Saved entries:
= Beginning of Section =
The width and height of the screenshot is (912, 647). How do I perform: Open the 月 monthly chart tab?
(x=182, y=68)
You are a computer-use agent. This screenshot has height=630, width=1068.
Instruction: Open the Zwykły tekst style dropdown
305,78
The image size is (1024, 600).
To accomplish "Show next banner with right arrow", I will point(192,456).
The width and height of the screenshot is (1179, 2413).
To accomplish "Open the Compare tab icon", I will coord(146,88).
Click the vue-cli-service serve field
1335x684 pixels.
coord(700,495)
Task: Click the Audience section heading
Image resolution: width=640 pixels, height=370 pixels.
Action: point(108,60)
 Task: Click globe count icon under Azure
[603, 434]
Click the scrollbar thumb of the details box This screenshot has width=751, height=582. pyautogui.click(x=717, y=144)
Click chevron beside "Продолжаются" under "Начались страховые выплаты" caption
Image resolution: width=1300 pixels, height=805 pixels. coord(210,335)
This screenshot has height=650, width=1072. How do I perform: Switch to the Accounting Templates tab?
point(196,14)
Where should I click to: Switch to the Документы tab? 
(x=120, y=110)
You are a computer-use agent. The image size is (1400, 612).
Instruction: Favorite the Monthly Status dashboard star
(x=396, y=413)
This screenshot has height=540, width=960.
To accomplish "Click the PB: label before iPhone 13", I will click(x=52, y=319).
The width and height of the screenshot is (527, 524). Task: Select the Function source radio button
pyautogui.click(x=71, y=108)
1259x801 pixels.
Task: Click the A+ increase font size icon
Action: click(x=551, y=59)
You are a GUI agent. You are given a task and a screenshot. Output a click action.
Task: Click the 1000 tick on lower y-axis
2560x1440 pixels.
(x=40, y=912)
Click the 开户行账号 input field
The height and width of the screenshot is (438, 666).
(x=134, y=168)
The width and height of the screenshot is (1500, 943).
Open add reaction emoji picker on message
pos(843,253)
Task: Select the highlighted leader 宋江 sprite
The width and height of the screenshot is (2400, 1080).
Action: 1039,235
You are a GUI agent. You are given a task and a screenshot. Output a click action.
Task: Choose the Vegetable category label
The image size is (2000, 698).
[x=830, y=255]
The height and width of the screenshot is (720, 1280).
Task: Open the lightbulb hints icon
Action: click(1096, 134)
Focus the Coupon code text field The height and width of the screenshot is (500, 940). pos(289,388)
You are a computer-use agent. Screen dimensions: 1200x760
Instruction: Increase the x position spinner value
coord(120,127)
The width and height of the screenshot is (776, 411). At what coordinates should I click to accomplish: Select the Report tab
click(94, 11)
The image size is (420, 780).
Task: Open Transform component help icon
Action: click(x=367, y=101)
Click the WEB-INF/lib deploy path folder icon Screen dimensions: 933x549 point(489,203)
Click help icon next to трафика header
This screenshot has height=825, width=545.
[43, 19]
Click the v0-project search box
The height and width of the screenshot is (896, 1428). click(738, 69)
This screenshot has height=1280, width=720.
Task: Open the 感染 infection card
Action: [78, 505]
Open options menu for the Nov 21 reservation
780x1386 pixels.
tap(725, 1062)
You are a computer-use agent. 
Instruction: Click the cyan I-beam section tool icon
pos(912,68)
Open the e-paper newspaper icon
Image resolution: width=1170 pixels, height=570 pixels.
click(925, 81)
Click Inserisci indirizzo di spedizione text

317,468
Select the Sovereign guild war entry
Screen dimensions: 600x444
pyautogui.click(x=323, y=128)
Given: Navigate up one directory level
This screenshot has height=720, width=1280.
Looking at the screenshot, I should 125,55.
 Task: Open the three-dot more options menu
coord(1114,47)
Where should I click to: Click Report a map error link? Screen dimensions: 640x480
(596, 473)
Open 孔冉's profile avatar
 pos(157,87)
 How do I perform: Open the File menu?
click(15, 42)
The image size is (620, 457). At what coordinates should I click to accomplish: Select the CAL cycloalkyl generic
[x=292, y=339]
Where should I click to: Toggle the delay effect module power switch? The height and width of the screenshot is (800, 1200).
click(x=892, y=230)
= End of Section =
■ **Directions**:
Above are the records. Identify each line that contains the word "label".

■ **Written answer**:
To accomplish "Click the PB: label before iPhone 13", I will click(x=52, y=319).
Task: Choose the Vegetable category label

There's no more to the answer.